> **Work to be completed**
Copy every line of the entries below word for word, leaving out the pictures.

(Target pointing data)
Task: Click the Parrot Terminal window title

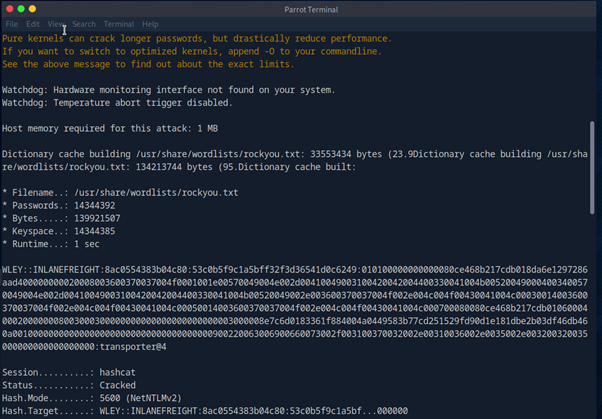Action: tap(301, 9)
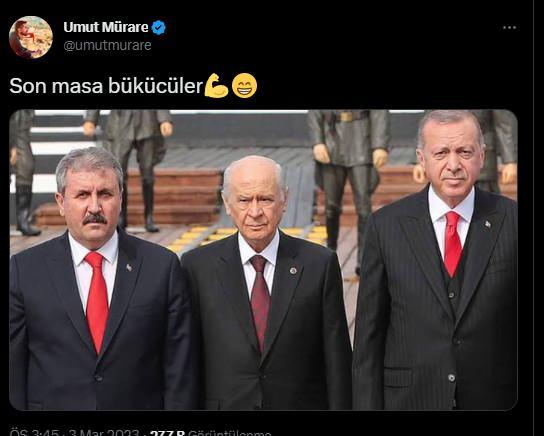Click the bright red tie on the left man
This screenshot has height=436, width=544.
click(97, 300)
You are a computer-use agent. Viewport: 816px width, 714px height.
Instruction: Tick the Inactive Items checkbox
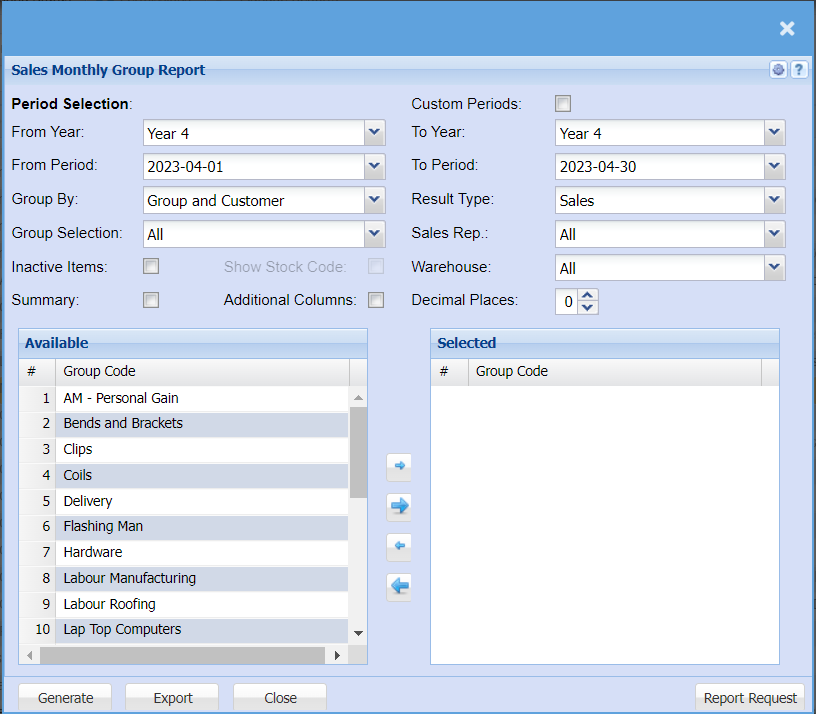click(x=151, y=266)
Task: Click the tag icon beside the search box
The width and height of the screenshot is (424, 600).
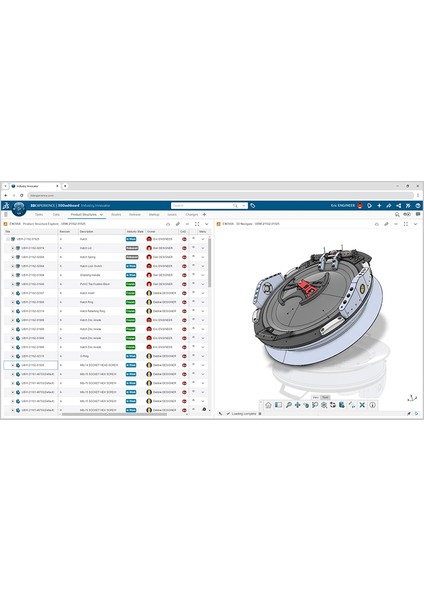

> **The answer**
Task: Click the Parrot Terminal window title

Action: tap(301, 9)
Click the bright red tie on the left man
This screenshot has height=436, width=544.
click(97, 300)
You are a computer-use agent. Viewport: 816px width, 714px height.
Instruction: Tick the Inactive Items checkbox
click(x=151, y=266)
Task: Click the tag icon beside the search box
The width and height of the screenshot is (424, 600).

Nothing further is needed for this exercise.